VOL.86  リーダーシップ開発(7) リーダーも戦略も経験が必要?

いきなりリーダーにはなれない

  リーダーと普通の人との行動の違いは、構造と配慮(コラムvol.84「リーダーと普通の人は何処が違うのか」参照)だとしても、それだけでリーダーたりうるのか、というのは大きな疑問である。フォロワーに期待していることを明示し(構造づくり)、励ましても(配慮)フォロワーが動かないということは日常よく経験するところだ。では、どうしたらリーダーになれるのか。

  E.P.ホランダーは、リーダーのなり方には過程があり、いきなりリーダーになるわけではなく、順序を追って次第にリーダーになると考えた。「初めは、集団の規範に従い、業績を上げ、十分に信頼を貯金する結果、その集団に新しい変化や革新を起こして欲しいという期待がフォロワーの間から生まれ」リーダーと目される、という過程である。

信頼蓄積理論とよばれ、1974年に発表された。
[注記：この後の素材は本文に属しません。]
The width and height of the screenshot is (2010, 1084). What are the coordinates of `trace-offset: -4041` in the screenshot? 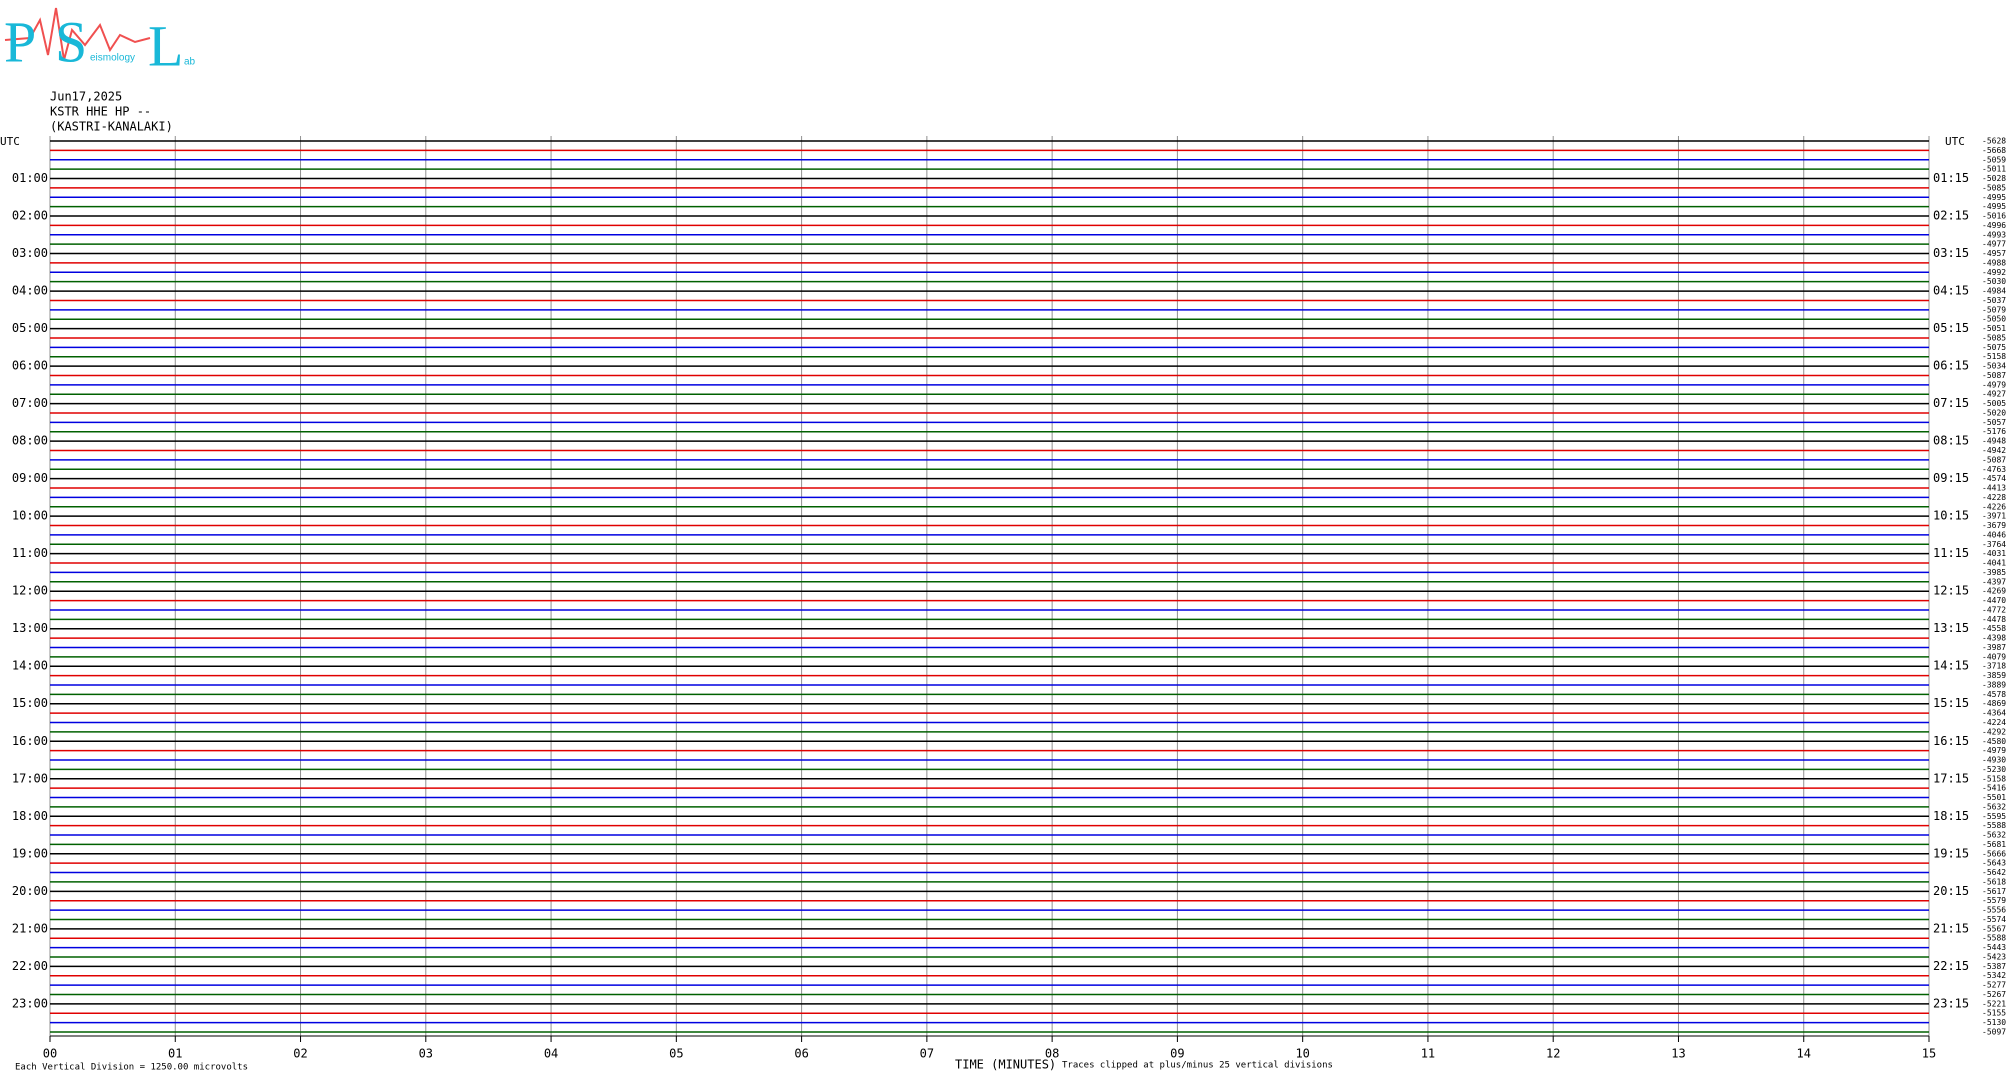 It's located at (1994, 564).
「まず課題面で貢献できない限り信頼は蓄積されない」、つまり、上手くいったという経験が積み重なって初めてフォロワーがリーダーを信用し、従うようになるということ。(この項、「 」内金井リーダーシップ入門による)

  リーダーになるには、成功という経験が必要という、比較的分かりやすい理屈だが、リーダーシップは状況に左右されるのでは、という疑問と同様、リーダーにはどうするとなれるのかという疑問は、その後のリーダーシップ理論の基本となる問いになる。(この信頼蓄積理論は、自分に対してリーダーシップを発揮する際、ある意味カギとなる考え方であるので覚えておいて欲しい。

 

いきなり戦略にはなれない

  戦略は、事前に良く考えて策定するものという計画学派の考え方と異なり、いきなりリーダーになれないと同様、戦略も[いきなり戦略として成立したりしない,徐々に形成されるものだ]という考え方は古くからある。理論的漸進主義とよばれるもので、戦略は、経営幹部間の意見の摺り合わせによって出来上がるという考え方である。
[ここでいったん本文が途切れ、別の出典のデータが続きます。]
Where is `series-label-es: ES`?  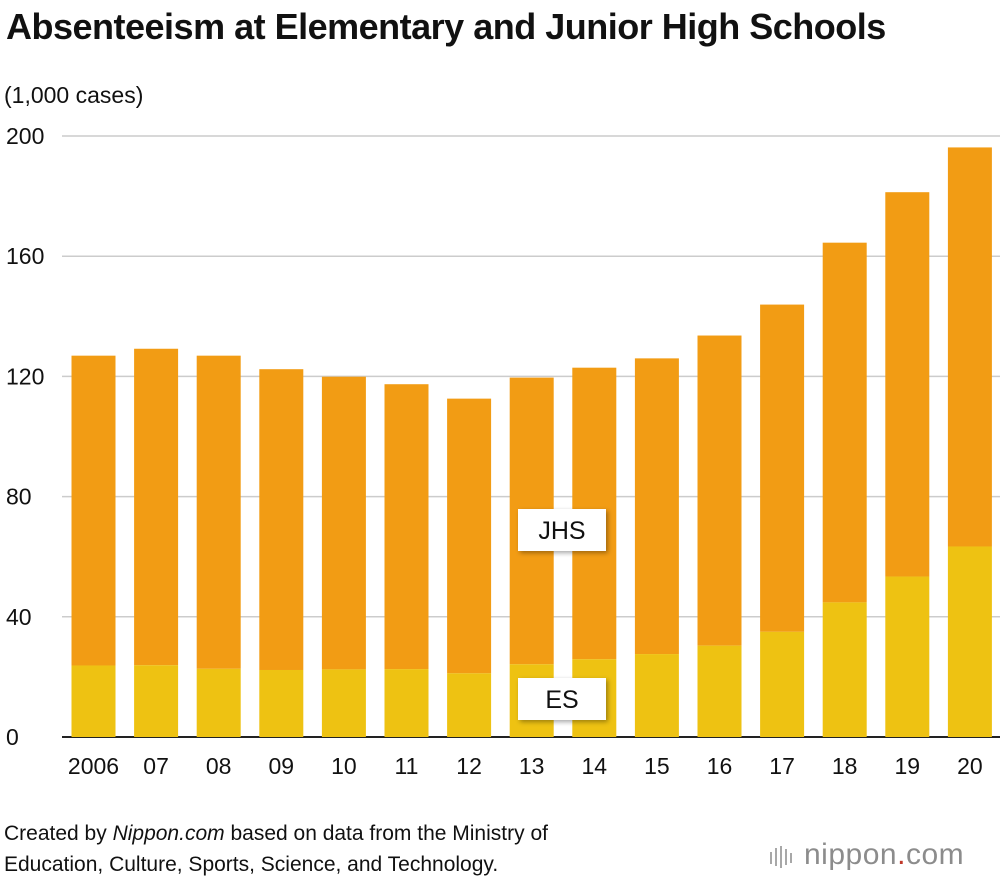
series-label-es: ES is located at coordinates (562, 699).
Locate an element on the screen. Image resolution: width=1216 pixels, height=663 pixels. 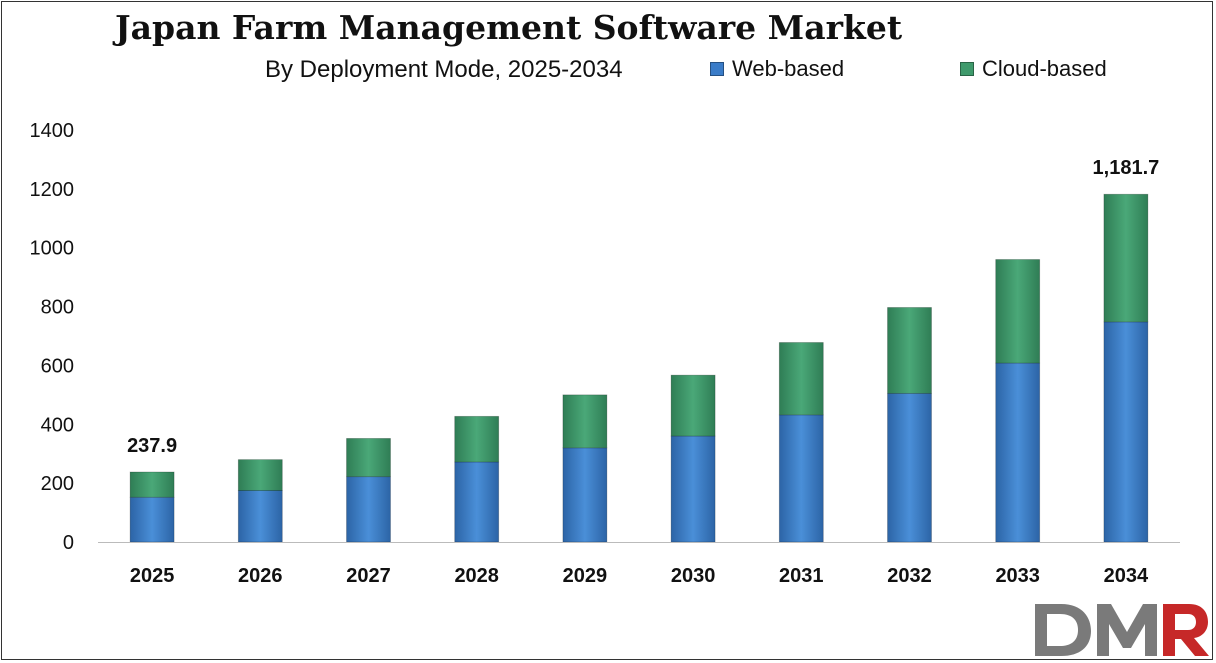
bar-web-based-2026 is located at coordinates (260, 516).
実態的にそうなっている、ということで、例えば高級品のメーカーは新製品を出す場合でも高級品市場を狙う傾向が強い。なぜなら、値段が高くても質のよい物を選ぶ人たちの好みや考え方にあう販売方法を熟知しているからだ。反対に汎用品が得意な企業は、通常高級品市場を選ばない。どの企業も過去5年の事業のやり方を振り返ってみれば、そこに一定のパターンが見いだせるはず。よって、戦略は「計画」ではなくこれまで「経験から学んだこと」が生み出すものだという理屈になる。

 

戦略は徐々に分かるもの

  そもそも、企業の強みも弱みも、事業をやってみなければわからないし、事業環境は変化するので、初めから全てを計画することはできない。よって、戦略は計画するものではなく、発見するもの、あるいは徐々に形成されるものだ。こういう考え方による戦略を創発的戦略と呼ぶが、70年代初めにマギル大学のヘンリー・ミンツバーグによって提唱された。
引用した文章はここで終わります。